At my last job, I spent a good deal of time working on Excel spreadsheets. Complex, data driven spreadsheets. Spreadsheets that linked to spreadsheets that linked to spreadsheets. Now, I use Excel to make lists of music that’s on my various playlists. I couldn’t even begin to format a cell for data calculations. They have updated Excel many times since 2008. It looks very different from when I used it though the base formatting works the same way. I’m sure the skills would come back the more I worked on it. These days, employers need people who are up-to-date on their Microsoft skills. I think I might even feel like a beginner on the computer itself. Most companies are Windows-based, and I’ve been a Mac user since I quit working. Windows and Mac are similar yet they are also different from each other. Again, skills would be easy enough to relearn, but finding the employer that offers a longer learning curve probably isn’t easy.
Full disclosure: I’ve not applied for any jobs since my mother died in 2017. So, I cannot claim with certainty that my resume would be filed in the garbage can. I base my assumption on resume treatments at various places I worked in the past. I’m uncertain any of my former bosses would see a resume like mine and call the person in for an interview.
Also: I’m not sure I’m ready to deal with daily office life, deal with the drama, deal with being around many people. Over the past decade, I’ve spent all of my time with my mom and with my husband, Julian. Since mom died, Julian is the person I’ve interacted with 99.9% of the time. People skills aren’t my strong suit. I can be good at faking it, but, eventually, I get fed up and things end up not ending well.
I am happy when I am alone. (I am also happy when I am with my husband of 18+ years). I am reasonably happy with my own company.
I’m great at working on my own.
Social interaction is nice now and then. It’s unclear that after a decade of near solitude enforced daily interactions would be something I could handle.
Where does all this leave me?
And what does this all have to do with a blog?

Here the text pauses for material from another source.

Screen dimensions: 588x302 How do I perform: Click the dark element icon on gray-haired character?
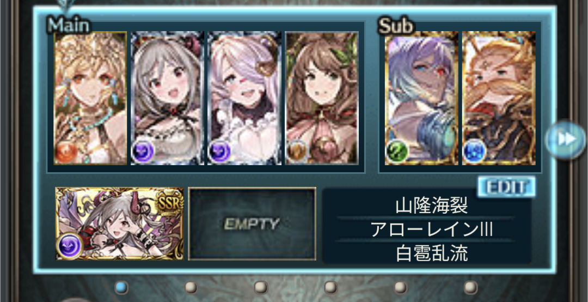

Creating a new blog, one where I am blogging using my real name on a blog named after me, is a way for me to build a brand.
No, no, no. Don’t be scared. I’m not trying to become a brand like “Kardashian”. I’d like to think I have more substance. Certainly less money.

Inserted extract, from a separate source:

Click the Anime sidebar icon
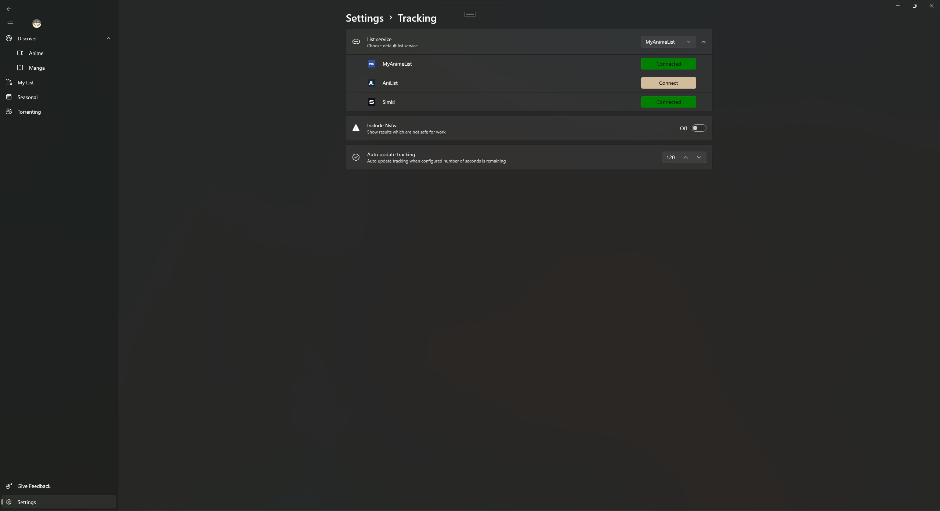 point(20,54)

No, what I am going for is a reflection of me: strengths and flaws both proudly displayed.
Life has taught me I am good at a few things: writing (though, perhaps, this page is not the finest example of that); photography; explaining things; talking about myself.

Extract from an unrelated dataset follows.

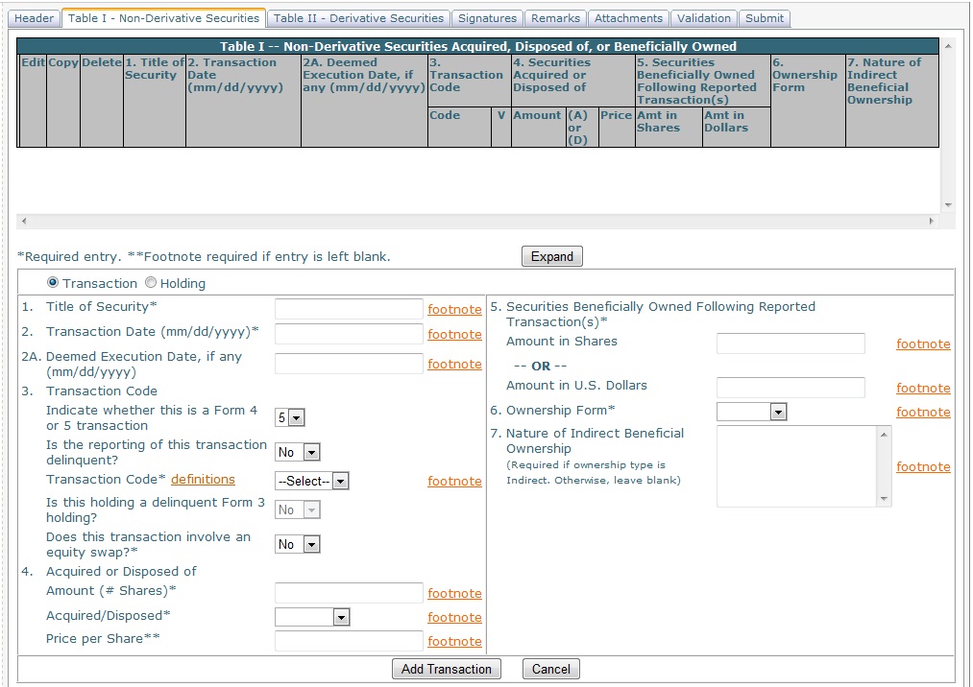This screenshot has height=687, width=973.
Task: Go to the Validation tab
Action: [x=704, y=18]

This blog, then, is meant to be a collection of all those things. I have mentioned at various times, in various places, that I’m not a niche blogger. Writing about cooking all the time would bore me. Reviewing books would be dull even though reading is something that brings me great pleasure. Writing perky, self-help tips to help motivate others would probably make me insane.
Instead, this blog is about whatever I’m interested in at any given moment. It’s about the past, the present, maybe even the future.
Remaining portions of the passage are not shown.